Persönliches Statement zur Lehre in Weimar
Interview mit Herbert Wentscher im Ausstellungskatalog Bauhaus heute – Kunst und Lehre in Weimar 2009, Jenoptik-Galerie und Jenaer Kunstverein, 2009
Beziehung zum alten Bauhaus? Lehre nach dem Bauhaus?
Zum historischen Bauhaus pflege ich eine innige Fernbeziehung. In den ersten Jahren meiner Tätigkeit in Weimar befand sich mein Büro im ersten Stock des sogenannten van-de-Velde-Baus. Um dorthin zu gelangen, muss man die Treppe am Wandgemälde der tanzenden Figuren von Oskar Schlemmer emporschreiten. Jedes Vorbeigehen brachte mir die Last und die Lust ins Bewusstsein, die mit dem Anknüpfen an ein solch überragendes Erbe verknüpft sind.

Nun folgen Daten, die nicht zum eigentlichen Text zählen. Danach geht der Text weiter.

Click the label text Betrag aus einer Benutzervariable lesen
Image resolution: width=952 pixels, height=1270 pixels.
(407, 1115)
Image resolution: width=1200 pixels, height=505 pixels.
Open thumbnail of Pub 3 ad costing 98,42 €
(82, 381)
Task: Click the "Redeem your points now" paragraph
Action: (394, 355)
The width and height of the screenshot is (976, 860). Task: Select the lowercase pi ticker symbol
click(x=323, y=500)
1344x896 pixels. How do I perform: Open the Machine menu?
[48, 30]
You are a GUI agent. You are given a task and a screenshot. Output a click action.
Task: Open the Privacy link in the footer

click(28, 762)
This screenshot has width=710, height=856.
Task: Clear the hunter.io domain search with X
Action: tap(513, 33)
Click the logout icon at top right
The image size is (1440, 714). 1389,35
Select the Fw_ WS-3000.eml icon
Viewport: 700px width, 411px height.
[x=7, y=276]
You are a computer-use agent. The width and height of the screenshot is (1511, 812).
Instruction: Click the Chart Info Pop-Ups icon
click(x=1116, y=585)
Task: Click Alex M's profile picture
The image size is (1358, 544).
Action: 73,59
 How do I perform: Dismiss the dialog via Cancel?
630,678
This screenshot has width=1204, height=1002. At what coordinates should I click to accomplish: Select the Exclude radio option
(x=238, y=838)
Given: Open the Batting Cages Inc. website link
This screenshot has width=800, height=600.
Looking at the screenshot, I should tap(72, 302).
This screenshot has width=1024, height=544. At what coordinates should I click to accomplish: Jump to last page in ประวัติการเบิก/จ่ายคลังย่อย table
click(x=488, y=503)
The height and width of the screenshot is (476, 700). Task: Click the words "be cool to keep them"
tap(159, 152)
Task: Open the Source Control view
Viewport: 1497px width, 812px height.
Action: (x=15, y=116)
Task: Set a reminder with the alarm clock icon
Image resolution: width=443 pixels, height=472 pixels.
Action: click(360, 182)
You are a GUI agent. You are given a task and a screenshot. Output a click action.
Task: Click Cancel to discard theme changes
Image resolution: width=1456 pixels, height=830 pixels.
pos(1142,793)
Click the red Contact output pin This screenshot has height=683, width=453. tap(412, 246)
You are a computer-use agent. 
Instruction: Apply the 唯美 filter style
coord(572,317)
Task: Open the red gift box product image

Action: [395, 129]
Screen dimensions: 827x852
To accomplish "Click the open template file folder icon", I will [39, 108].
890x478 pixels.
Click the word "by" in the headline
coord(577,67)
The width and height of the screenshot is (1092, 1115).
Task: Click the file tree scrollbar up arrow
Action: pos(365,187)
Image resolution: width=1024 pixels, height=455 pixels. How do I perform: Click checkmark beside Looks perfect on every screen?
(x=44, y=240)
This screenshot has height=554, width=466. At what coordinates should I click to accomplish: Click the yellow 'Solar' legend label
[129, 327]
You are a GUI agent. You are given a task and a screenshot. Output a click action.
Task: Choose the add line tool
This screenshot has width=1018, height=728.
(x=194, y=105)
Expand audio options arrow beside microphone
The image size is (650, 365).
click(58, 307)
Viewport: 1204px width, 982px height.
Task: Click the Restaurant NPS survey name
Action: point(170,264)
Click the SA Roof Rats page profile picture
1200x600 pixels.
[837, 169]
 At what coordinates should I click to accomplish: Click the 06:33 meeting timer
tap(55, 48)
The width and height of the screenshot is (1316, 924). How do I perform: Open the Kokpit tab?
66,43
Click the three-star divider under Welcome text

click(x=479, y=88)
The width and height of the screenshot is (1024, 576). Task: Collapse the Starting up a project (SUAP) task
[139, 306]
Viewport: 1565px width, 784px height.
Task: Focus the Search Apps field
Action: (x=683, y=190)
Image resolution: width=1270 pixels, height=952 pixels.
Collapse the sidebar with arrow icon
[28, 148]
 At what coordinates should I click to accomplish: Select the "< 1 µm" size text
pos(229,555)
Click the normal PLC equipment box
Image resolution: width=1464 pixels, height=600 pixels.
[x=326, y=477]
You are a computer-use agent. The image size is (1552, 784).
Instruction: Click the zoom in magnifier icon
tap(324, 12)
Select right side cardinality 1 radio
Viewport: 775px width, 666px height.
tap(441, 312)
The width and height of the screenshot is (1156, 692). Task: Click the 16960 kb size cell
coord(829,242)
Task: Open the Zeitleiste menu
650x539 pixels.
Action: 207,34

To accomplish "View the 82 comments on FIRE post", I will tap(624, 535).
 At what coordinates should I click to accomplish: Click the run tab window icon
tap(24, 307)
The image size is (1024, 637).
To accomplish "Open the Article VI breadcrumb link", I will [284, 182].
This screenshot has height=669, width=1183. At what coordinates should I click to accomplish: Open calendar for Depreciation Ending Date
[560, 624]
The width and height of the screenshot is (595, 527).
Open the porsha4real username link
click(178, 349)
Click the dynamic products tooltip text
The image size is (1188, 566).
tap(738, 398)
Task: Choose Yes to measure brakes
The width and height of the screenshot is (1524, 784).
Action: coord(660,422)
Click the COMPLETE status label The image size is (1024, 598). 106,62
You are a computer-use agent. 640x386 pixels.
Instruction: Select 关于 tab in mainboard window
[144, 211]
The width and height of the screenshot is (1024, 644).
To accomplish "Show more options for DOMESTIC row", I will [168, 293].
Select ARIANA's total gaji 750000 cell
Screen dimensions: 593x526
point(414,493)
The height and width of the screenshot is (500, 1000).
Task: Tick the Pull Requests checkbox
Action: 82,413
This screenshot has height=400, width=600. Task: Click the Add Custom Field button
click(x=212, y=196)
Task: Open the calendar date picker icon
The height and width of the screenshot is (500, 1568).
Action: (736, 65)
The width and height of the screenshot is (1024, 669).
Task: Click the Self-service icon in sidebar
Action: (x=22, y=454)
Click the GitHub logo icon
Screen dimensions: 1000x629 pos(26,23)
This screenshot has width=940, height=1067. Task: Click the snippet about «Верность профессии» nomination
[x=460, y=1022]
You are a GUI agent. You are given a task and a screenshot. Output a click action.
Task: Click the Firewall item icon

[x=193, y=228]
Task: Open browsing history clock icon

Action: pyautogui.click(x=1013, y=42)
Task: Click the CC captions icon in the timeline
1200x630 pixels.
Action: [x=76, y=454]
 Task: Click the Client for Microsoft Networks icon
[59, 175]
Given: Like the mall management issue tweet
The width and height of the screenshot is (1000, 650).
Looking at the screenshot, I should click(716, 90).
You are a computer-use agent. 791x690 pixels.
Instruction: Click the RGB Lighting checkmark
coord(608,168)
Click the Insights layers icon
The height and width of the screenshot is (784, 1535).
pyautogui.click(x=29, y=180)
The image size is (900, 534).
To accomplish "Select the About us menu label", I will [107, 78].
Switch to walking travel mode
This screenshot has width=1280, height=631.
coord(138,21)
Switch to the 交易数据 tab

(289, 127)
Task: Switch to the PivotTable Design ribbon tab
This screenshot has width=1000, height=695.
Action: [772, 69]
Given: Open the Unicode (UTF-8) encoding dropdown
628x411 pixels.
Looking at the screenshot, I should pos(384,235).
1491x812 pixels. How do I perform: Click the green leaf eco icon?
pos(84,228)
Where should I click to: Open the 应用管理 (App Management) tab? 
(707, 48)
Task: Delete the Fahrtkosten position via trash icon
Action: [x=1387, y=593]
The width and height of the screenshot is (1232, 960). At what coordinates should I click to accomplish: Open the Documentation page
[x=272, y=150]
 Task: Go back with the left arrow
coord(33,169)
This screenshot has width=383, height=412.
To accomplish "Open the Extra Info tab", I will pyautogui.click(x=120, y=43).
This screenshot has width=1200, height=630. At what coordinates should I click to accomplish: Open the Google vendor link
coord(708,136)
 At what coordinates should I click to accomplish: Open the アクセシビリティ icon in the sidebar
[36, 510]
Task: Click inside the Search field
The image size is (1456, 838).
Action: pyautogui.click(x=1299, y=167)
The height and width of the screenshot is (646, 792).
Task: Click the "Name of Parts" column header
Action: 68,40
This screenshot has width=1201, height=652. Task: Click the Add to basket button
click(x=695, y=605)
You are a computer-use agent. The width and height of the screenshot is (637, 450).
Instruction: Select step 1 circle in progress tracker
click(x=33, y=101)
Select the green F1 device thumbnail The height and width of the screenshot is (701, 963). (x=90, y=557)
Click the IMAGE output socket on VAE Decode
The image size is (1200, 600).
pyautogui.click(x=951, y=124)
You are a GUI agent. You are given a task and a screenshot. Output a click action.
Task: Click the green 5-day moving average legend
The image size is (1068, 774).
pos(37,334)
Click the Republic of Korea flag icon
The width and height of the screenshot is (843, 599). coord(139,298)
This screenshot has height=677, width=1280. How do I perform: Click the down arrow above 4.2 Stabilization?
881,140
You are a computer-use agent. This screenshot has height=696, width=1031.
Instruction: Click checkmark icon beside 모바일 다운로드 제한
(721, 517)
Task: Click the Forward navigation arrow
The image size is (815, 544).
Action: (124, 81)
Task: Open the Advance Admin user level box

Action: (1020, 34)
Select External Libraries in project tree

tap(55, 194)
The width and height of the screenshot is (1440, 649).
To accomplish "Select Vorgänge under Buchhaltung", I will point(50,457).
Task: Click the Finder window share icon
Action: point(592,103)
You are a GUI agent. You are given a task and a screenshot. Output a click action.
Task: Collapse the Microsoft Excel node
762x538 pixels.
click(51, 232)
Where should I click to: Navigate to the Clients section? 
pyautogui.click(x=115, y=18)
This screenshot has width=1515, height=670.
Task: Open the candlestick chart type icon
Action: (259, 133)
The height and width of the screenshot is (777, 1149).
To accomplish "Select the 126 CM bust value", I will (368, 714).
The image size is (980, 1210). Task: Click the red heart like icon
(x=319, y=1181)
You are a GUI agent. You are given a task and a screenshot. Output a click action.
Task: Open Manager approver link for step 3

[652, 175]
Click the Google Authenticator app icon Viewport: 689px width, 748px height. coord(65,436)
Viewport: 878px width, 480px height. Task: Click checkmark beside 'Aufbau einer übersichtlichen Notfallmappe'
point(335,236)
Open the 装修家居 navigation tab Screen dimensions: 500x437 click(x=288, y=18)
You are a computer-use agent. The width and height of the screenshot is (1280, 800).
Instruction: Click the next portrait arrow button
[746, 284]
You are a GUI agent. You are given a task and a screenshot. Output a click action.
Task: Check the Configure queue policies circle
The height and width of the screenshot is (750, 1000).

Ich denke, es war Konsens, dass wir 1993 mit Respekt vor dem Erbe antraten, uns aber keineswegs als Nachfolger von Gropius, Itten, Schlemmer & Co. sahen, sondern etwas Neues machen wollten. Ich spreche von einer »Fernbeziehung«, schon aus Gründen des zeitlichen Abstands. Die sich rasant verändernde Welt lässt keine geklonte oder linear fortgeschriebene Identität des Überkommenen zu. Wir sind auch keine Trittbrettfahrer eines international eingeführten Marken-Images. Bestenfalls sind wir in der Lage, dem großen Erbe nach den Brüchen und Verwerfungen, die es nach dem Bauhaus in Weimar gab, nicht besinnungslos zu begegnen, sondern etwa das revolutionäre Potenzial des Bauhauses für unsere Zeit zu definieren. Das kann dann etwa bedeuten, dass wir flexibel auf gesellschaftliche Strömungen reagieren, uns ggf. auch dem Mainstream entgegenzusetzen wissen. Sozusagen ein Labor für das Denken und die Sinne, wo man die Hand an den Puls der Zeit, der Gesellschaft legt.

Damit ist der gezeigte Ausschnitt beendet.